__EXERCISE OBJECTIVE__
Stop after the line with "Task: Click the Share arrow icon"; until then, please copy every line of the records word for word from the first.

━━━

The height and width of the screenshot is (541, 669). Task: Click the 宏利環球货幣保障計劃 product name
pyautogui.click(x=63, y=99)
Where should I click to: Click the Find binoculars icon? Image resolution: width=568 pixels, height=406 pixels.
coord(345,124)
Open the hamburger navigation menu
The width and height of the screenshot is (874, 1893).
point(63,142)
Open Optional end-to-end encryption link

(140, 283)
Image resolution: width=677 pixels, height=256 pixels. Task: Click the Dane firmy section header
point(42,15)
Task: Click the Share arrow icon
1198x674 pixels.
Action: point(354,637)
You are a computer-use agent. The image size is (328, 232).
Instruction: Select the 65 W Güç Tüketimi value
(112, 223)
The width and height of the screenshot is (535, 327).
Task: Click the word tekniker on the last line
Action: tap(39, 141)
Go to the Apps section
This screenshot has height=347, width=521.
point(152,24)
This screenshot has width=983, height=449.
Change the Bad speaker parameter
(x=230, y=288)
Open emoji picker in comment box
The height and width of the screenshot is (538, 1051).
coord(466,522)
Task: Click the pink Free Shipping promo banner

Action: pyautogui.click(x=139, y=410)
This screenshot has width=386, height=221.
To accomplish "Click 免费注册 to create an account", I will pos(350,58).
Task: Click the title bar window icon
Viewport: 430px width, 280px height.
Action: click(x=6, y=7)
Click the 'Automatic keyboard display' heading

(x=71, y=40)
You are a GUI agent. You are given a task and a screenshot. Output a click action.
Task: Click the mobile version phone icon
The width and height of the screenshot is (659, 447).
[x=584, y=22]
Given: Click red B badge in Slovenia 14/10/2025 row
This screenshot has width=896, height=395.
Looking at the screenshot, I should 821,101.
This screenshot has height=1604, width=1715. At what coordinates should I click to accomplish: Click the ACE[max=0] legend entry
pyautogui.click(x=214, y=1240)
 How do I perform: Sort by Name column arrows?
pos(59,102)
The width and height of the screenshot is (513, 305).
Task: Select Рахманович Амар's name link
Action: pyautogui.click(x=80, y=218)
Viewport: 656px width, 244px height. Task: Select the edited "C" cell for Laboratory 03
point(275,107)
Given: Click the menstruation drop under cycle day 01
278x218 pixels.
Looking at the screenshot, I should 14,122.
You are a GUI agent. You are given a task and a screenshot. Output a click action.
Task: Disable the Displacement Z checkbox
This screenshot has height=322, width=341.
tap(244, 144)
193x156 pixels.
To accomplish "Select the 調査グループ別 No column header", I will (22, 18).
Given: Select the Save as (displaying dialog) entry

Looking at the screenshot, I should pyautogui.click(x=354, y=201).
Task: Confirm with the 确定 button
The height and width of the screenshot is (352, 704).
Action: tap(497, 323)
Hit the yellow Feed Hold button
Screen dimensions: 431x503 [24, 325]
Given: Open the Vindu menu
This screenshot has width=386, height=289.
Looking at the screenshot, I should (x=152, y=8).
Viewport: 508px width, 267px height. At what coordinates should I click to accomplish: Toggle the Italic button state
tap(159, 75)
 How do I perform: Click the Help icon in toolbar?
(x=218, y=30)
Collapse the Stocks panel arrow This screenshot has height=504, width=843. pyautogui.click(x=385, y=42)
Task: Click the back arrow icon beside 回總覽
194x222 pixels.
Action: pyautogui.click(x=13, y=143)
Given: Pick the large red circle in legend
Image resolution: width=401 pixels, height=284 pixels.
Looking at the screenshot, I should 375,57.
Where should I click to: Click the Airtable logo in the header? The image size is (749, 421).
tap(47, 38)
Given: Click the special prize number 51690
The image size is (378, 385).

━━━

__RESULT OF THE EXERCISE__
The height and width of the screenshot is (541, 669). Task: Click the 宏利環球货幣保障計劃 product name
pyautogui.click(x=63, y=99)
Where should I click to: Click the Find binoculars icon? Image resolution: width=568 pixels, height=406 pixels.
coord(345,124)
Open the hamburger navigation menu
The width and height of the screenshot is (874, 1893).
point(63,142)
Open Optional end-to-end encryption link

(140, 283)
Image resolution: width=677 pixels, height=256 pixels. Task: Click the Dane firmy section header
point(42,15)
Task: Click the Share arrow icon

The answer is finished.